The project, which was open-sourced in early 2026, aims to leverage modern hardware features such as SHA-NI, AVX2, and ARM64 Assembly to enhance ECC performance. This is crucial for both high-end x86 servers and resource-constrained IoT devices like ESP32-S3 and RISC-V boards. The library's design focuses on portability, constant-time operations, and branchless coding, making it accessible through bindings in over twelve programming languages including Rust, Go, Swift, and Dart.

A core aspect of UltrafastSecp256k1's architecture is its "Zero-Allocation" hot-path contract, which eliminates heap overhead during critical cryptographic operations. This efficiency is achieved through several optimizations, such as transitioning to a field representation for Point internals that allows __int128 lazy reduction in constant-time operations. Furthermore, the library implements constant-time field inversion using the SafeGCD algorithm and scalar multiplication through GLV Endomorphism, reducing cycle counts significantly. Hardware acceleration techniques, including SHA-NI for hashing and AVX2 for constant-time table lookups, contribute to the library’s high performance. To improve instruction cache efficiency, large functions are marked with noinline, considerably reducing I-cache misses.
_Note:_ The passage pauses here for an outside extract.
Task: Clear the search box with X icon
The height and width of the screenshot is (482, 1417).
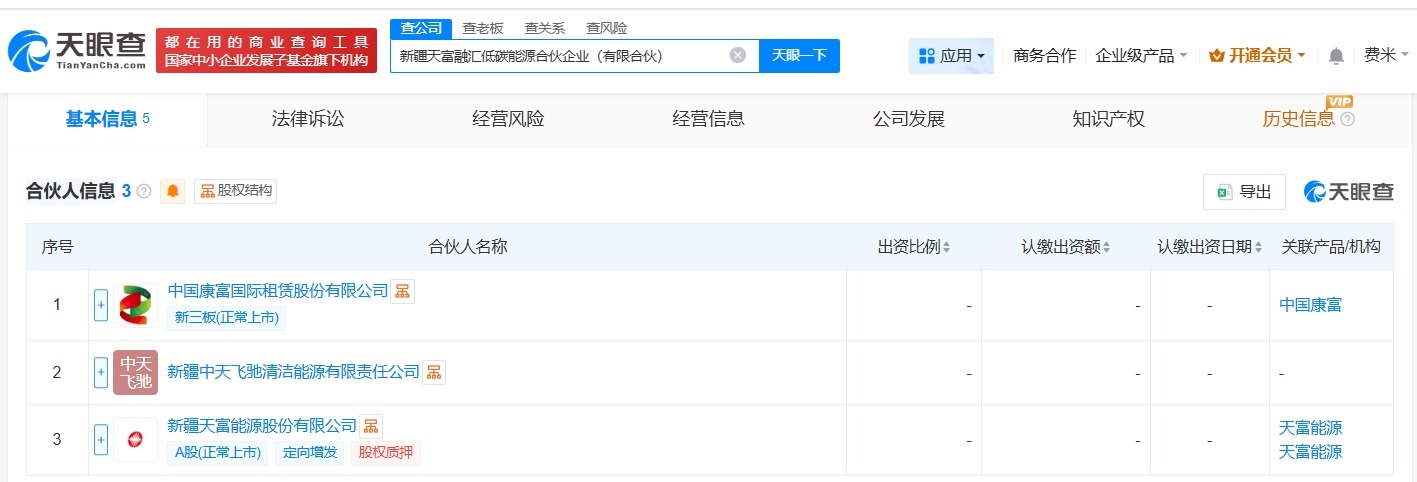Action: (738, 56)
Performance enhancements are evident in platform-specific implementations. For instance, on x86_64 architectures, Comb precomputation tables optimize operations, while ARM64 platforms benefit from hand-tuned multiply/square bypasses optimized for newer cores. The library also supports embedded systems, with optimizations for ESP32-S3 and planned improvements for RISC-V architectures, highlighting its wide applicability.

The latest updates include significant progress in RISC-V optimization, specifically for the Milk-V Mars (SiFive U74) chip, where in-order scheduling has led to a 34% increase in verification speed. This improvement is part of version 3.11, demonstrating the project's ongoing commitment to enhancing performance for IoT devices, where computational efficiency is paramount.
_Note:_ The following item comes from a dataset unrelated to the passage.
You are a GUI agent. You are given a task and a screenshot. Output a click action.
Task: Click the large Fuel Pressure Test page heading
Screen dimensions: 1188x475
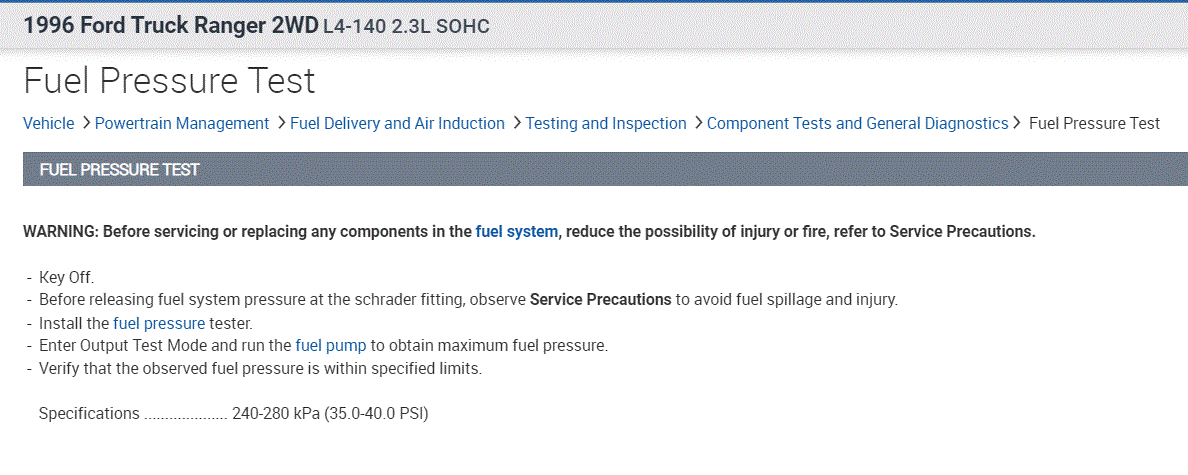click(169, 80)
The project's GitHub repository (https://github.com/shrec/UltrafastSecp256k1) serves as a hub for collaboration, featuring a technical changelog (https://github.com/shrec/UltrafastSecp256k1/blob/main/CHANGELOG.md) that documents the continuous enhancements made to the library. The developer seeks feedback from the community on aspects such as constant-time integrity, algorithm selection, and suggestions for further reducing branches in the coding to bolster security. This collaborative approach underscores the importance of peer review in ensuring the tool remains fast, secure, and reliable for the wider ecosystem.